Its major weakness, from the point of view of environmentalists, was Anderson's steadfast support over the years of the nuclear power industry -- which has campaigns once hoped would provide a major share of funds in gratitude. But even here Anderson had begun to shift ever so gradually.

In mid-June, Pierce put together the first of three Anderson meetings with environmentalists. The campaign characterizes these meetings, which dwelled on a host of issues, as the equivalent of hearings held by the major parties in drafting their platforms. But most were unannounced, secret sessions. Neither press nor public was invited.

The first meeting, a luncheon at the Capitol Hill Hyatt Regency, was attended by representatives of a host of environmental groups, including the Sierra Club, Audubon Society, Friends of the Earth Environmental Defense Fund, Environmental Policy Center and Wilderness Society.

"It was a very good give-and-take session," Pierce says. "He really listened to them."

Two more meetings were held on the West Coast, winding up Aug. 12 in Anderson's hotel room in San Francisco. Among the handful present were a solar architect, two scientists from the Berkeley campus of the University of California, an editor of the Sierra Club Magazine and a director of a Friends of the Earth energy project.

By this time, Pierce and Berry had narrowed their concerns to two chief issues -- water and toxic substances -- which they believed woulb be increasingly critical in the 1980s. They had also written their first draft of the environmental plank, this one in essay style.

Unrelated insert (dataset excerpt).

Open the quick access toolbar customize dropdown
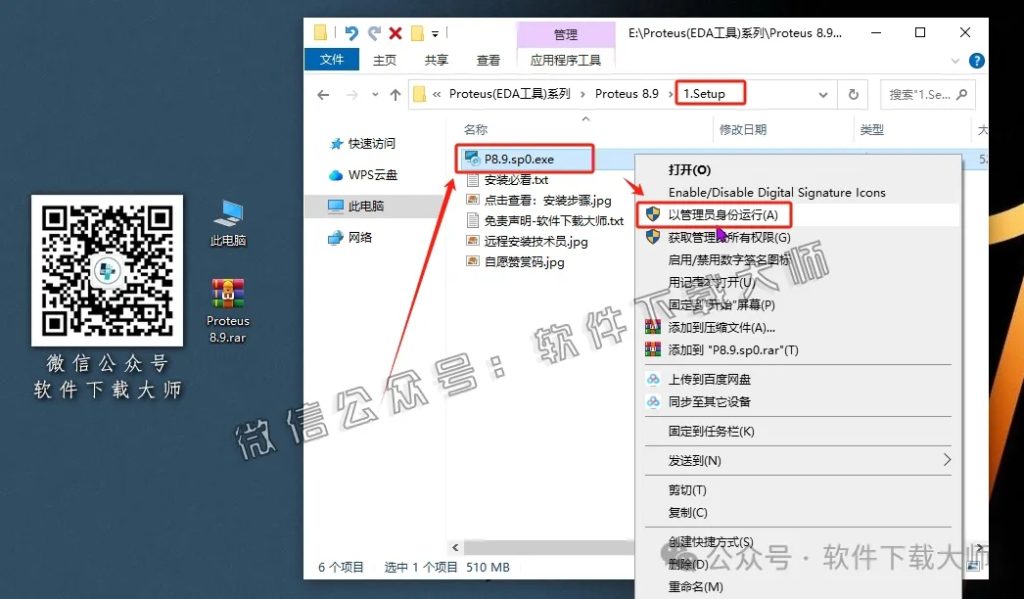Image resolution: width=1024 pixels, height=599 pixels. point(433,33)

Meanwhile, the Anderson research and policy staff had grown to upward of 35 full-time persons and dozens of others dropping by for consultations. This was a far larger number than in either major party.

"This is Anderson's style. This is what he wants," said Brown in an interview at the time. "Reagan doesn't need that kind of staff. He gives the same speech every day. Carter has the whole federal government working for him."

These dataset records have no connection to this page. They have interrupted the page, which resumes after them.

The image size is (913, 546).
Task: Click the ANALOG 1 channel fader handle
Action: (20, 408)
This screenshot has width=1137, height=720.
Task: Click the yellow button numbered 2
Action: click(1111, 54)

Alton Frye, director of the Washington office of the Council on Foreign Relations and former aide to-then-senator Edward Brooke (R-Mass.), joined the campaign as director of policy development. Frye, Brown, Robert Walker, formerly on Anderson's congressional staff, and Bill Galston, a University of Texas professor and Anderson's chief speechwriter, completed the top of Anderson's platform team.

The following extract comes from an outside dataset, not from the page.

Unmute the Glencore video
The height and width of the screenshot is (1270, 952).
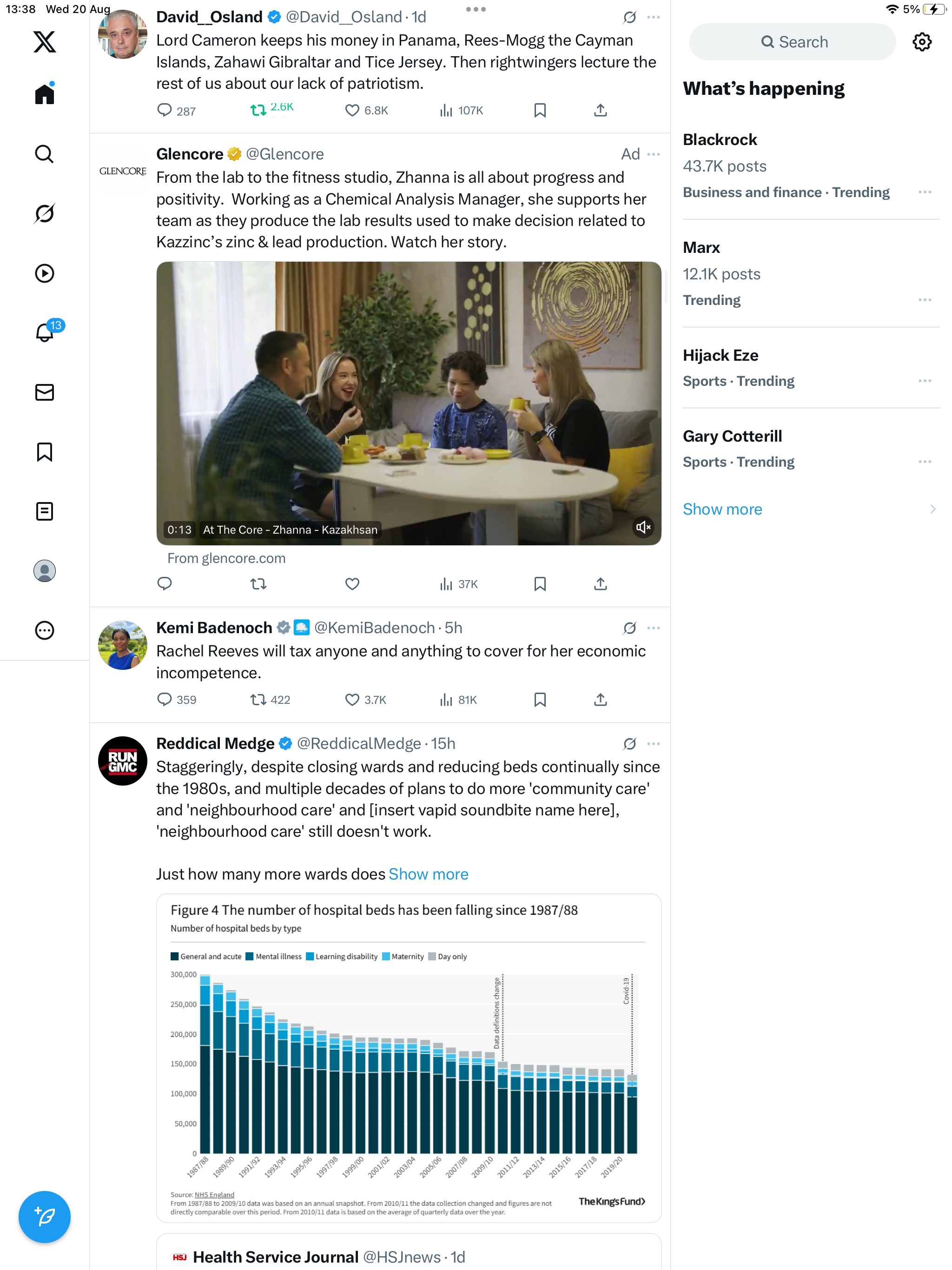643,527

In mid-August, Pierce and company finished their second rewrite of the environmental plank. Drafts of this and planks on other issues were periodically passed on to Anderson for comment and revision. Vice presidential candidate Patrick Lucey was shown the whole platform after his selection last Monday.

A third rewrite was completed late Tuesday night. The plank that emerged was one of the toughest and most straightforward in the platform.

It pledged an Anderson administration to stricter enforcement of existing water and air pollution laws, an increase in public wilderness areas, enactment of a superfund to clean up oil spills, a superfund to clean up improperly disposed-of toxic chemicals and to compensate victims of such disposals, and a get-tough policy on Corps of Engineers projects.

"I think environmentalists will be very happy with the platform." Pierce said after she finished her section. "I hope they see that we are on their side, and we are trying in a realistic way to solve the problems of the enviroment."

But as late as Thursday she was still worried about Anderson's nuclear power position, which was being written by another group of aides and had created one of the biggest internal debates of the whole platform process.

The language that emerged in this plank, however, was tougher than Anderson, the old advocate of nuclear power, has used on the campaign trail.

It talked of a moratorium on new permits for nuclear power plants, of "major deficiencies in the management and practices of the Nuclear Regulatory Commission and the industry," and hinted at phasing out existing nuclear plants if safety and waste problems can't be resolved.